Can you rewrite everything from the line containing "Given: Click the" down to the line containing "pos(281,148)" as a two-column CSV with the headers item and answer? Give one row per item, holding its text and its answer, with each field in quotation marks and any line breaks replaced by spaces.

ENTRIES PROVIDED.
======
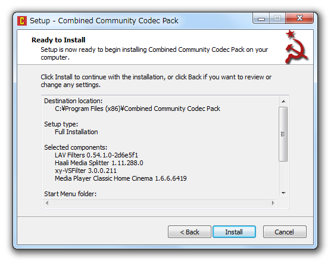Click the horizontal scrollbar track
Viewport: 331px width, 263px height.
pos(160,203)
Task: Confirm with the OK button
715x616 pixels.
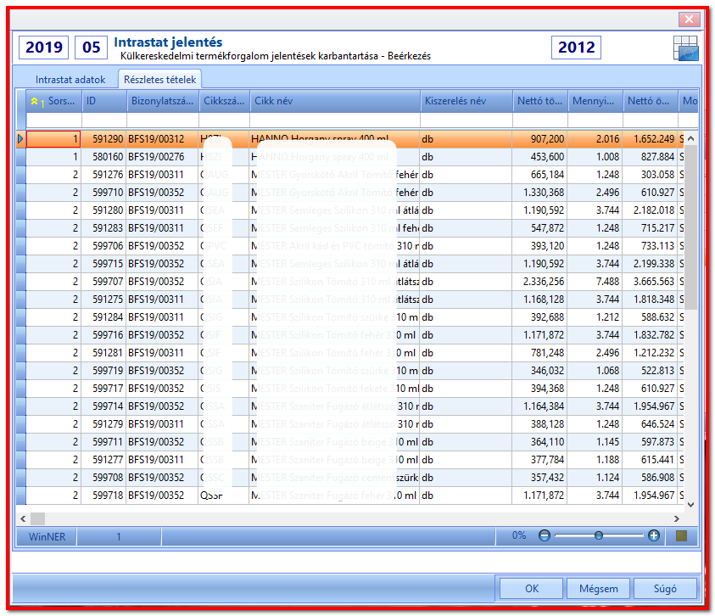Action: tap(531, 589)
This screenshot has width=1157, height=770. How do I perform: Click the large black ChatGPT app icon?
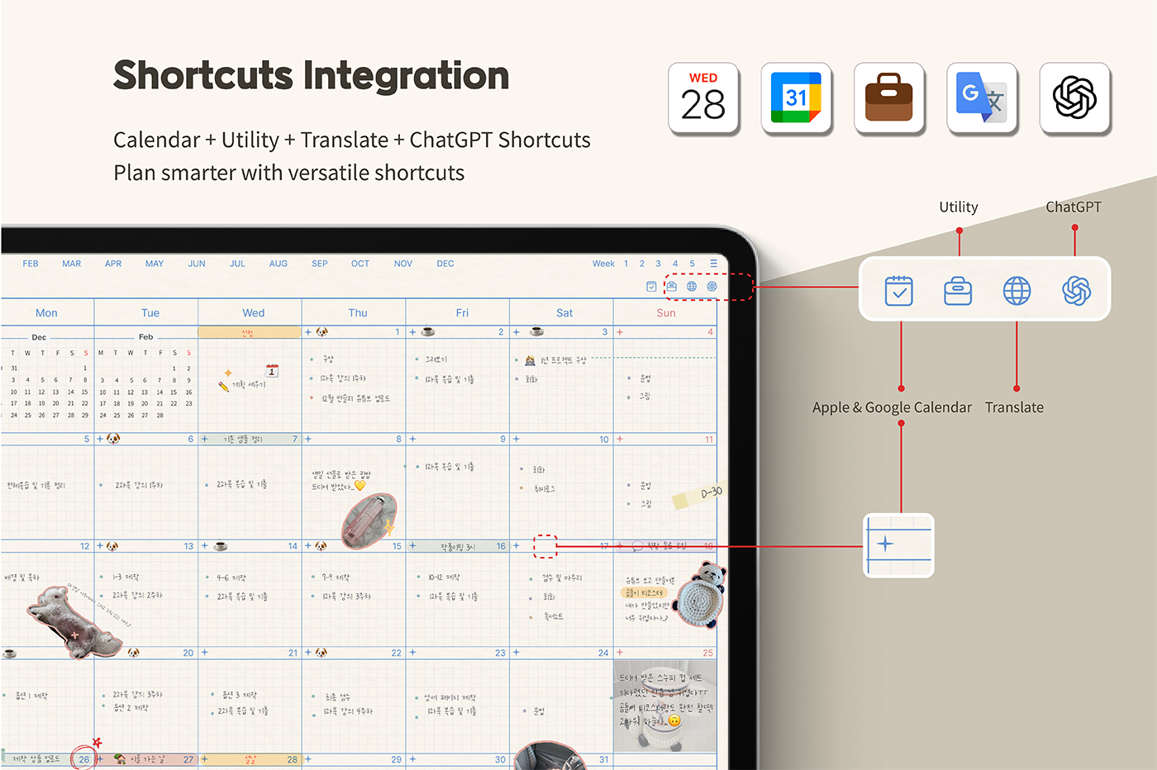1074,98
======
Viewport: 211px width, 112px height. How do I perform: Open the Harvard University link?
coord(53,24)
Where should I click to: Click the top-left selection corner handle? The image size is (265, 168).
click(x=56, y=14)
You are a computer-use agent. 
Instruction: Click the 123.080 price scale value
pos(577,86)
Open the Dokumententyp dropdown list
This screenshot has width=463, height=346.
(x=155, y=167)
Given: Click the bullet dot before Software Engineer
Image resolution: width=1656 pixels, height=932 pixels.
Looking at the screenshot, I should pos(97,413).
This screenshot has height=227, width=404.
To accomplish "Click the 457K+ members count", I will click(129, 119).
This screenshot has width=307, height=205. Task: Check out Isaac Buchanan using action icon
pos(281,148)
======
SOLUTION TO THIS TASK.
item,answer
"Given: Click the bullet dot before Software Engineer Image resolution: width=1656 pixels, height=932 pixels.","Looking at the screenshot, I should pos(97,413)."
"This screenshot has height=227, width=404. To accomplish ""Click the 457K+ members count"",","I will click(129, 119)."
"This screenshot has width=307, height=205. Task: Check out Isaac Buchanan using action icon","pos(281,148)"